O’SCANNLAIN, Circuit Judge:

We must determine the applicable statute of limitations, if any, for challenges to federal land classification decisions.

I

On March 30, 1979, the Bureau of Land Management (“BLM”) published in the Federal Register its decision establishing 138 Wilderness Study Areas (“WSAs”) on federal land located in California. These classifications were mandated by the Federal Land Policy and Management Act of 1976 (“FLPMA”). WSAs are “roadless areas of five thousand acres or more and roadless islands of the public lands” having certain wilderness characteristics. 43 U.S.C. § 1782(a) (1988) (FLPMA § 603(a)).

Wind River Mining Corporation staked certain mining claims within one of those regions, “WSA 243,” over a several-month period stretching from 1982 to September 6, 1983. After Wind River failed to file a 1983 notice of intention to hold the claims, as required by 43 U.S.C. § 1744 (1988) (FLPMA § 314), the BLM informed Wind River that the claims were declared abandoned. See United States v. Locke, 471 U.S. 84, 105 S.Ct. 1785, 85 L.Ed.2d 64 (1985) (requiring strict adherence to rec-ordation requirements of FLPMA § 314). Wind River promptly relocated and refiled its claims in 1985.

Because Wind River’s claims are located within a WSA, Wind River is barred from pursuing ore-extraction activities on the land. See 16 U.S.C. § 1133 (1988) (restrictions on use of wilderness land). Wind River contends that the land on which its claims lie should never have been classified as a WSA, because it is not and was not “roadless” as is required by FLPMA § 603(a). In 1986 and 1987, Wind River attempted to have the BLM declare its decision creating WSA 243 invalid. After these efforts were rebuffed, Wind River appealed to the Interior Board of Land Appeals (“IBLA”), which dismissed the appeal as untimely on May 7, 1987.

[712]*712Wind River filed a plan of operation with the BLM in 1987, which (if approved) would enable Wind River to pursue exploration and development of its claims. The BLM denied the application. Wind River appealed to the IBLA, which was still considering the appeal as of September 1989.

On September 22, 1989, Wind River filed a complaint for review in federal district court from the IBLA’s 1987 refusal to declare invalid the BLM’s creation of WSA 243. Wind River sought a decree declaring WSA 243 null and void ab initio and ordering the agency to restore the property to its former multiple-purpose use. Wind River urged that the agency’s 1979 administrative decision was ultra vires and an unconstitutional taking.

On March 21, 1990, the district court filed an order and opinion granting the government’s motion to dismiss. The court concluded that Wind River’s action was barred by its failure to exhaust administrative remedies and by the six-year statute of limitations on civil actions against the United States set forth in 28 U.S.C. § 2401(a).
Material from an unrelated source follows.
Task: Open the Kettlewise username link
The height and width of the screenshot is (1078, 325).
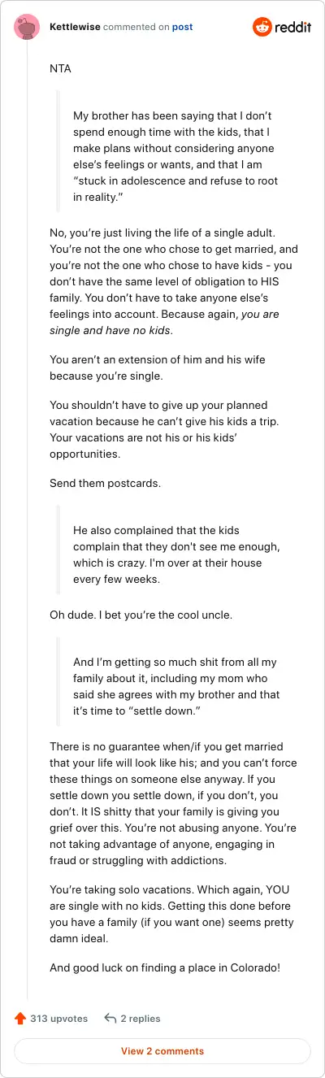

However, the court erroneously stated that Wind River had staked its claims by the time of the agency’s 1979 WSA decision.

On May 10, 1990, the court issued an order denying Wind River’s motion to vacate the prior order and to reconsider its decision. The court did correct the factual error in the new order, however. In so doing, the court apparently abandoned the exhaustion rationale for denying relief, instead reiterating its ruling on the statute of limitations.1

Wind River appeals both orders. Whether Wind River’s challenge is barred by a . statute of limitations is a question of law, subject to plenary review. See Sierra Club v. Penfold, 857 F.2d 1307, 1315 (9th Cir.1988).

II

Although FLPMA authorizes judicial review of land-management decisions, see 43 U.S.C. § 1701(a)(6) (FLPMA § 102(a)(6)), the act contains no statute of limitations governing such suits. The first question presented is whether the general six-year statute of limitations for civil actions brought against the United States, see 28 U.S.C. § 2401(a), applies to actions for judicial review brought pursuant to the Administrative Procedure Act (“APA”), see 5 U.S.C. §§ 701-706.
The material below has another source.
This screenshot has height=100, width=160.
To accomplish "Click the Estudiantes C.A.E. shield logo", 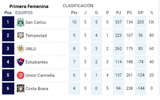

Section 2401(a) declares that a six-year statute of limitations applies to “every civil action commenced against the United States,” with an exception not relevant here. While an administrative proceeding is not a “civil action” within the meaning of section 2401(a), see, e.g., Anderson v. Atomic Energy Comm’n, 313 F.2d 313, 316 (7th Cir.1963); Southern Cal. First Nat’l Bank v. United States, 298 F.Supp. 1249, 1252 (S.D.Cal.1969), a complaint filed in federal district court seeking review of an administrative decision is another matter, see N. V. Philips’ Gloeilampenfabrieken v. Atomic Energy Comm’n, 316 F.2d 401, 405-06 (D.C.Cir.1963) (distinguishing, for the purposes of section 2401(a), claims filed with the Patent Compensation Board from actions filed in federal court which challenge the Board’s decision).
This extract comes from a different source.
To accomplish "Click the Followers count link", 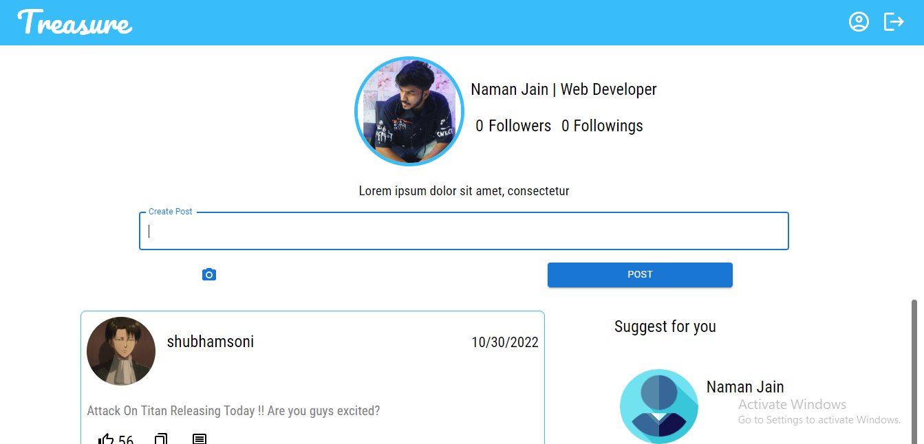I will pos(513,125).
We have previously held that an action commenced by filing a complaint for review of agency action is a “civil action” within the meaning of section 2401(a). In Pen-fold, we applied section 2401(a) to bar the Sierra Club’s APA challenge to BLM regulations whose adoption purportedly did not comply with the procedural requirements of the National Environmental Policy Act. We stated:

Previously, we have suggested, without holding, that § 2401(a) applies to the APA. Lee v. United States, 809 F.2d [713]*7131406, 1409 n. 2 (9th Cir.1987), cert. denied, 484 U.S. 1041, 108 S.Ct. 772, 98 L.Ed.2d 859 (1988). We believe this suggestion to be correct.... By its terms, section 2401(a) applies to “every civil action commenced against the United States.” As a general statute of limitation, it should apply to actions brought under the APA which challenge a regulation on the basis of procedural irregularity.

857 F.2d at 1315. In Shiny Rock Mining Corporation v. United States, 906 F.2d 1362 (9th Cir.1990), this court relied upon Penfold to reach the same conclusion with respect to a procedural challenge to a public land order withdrawing land from appropriation under mining laws. Id. at 1364.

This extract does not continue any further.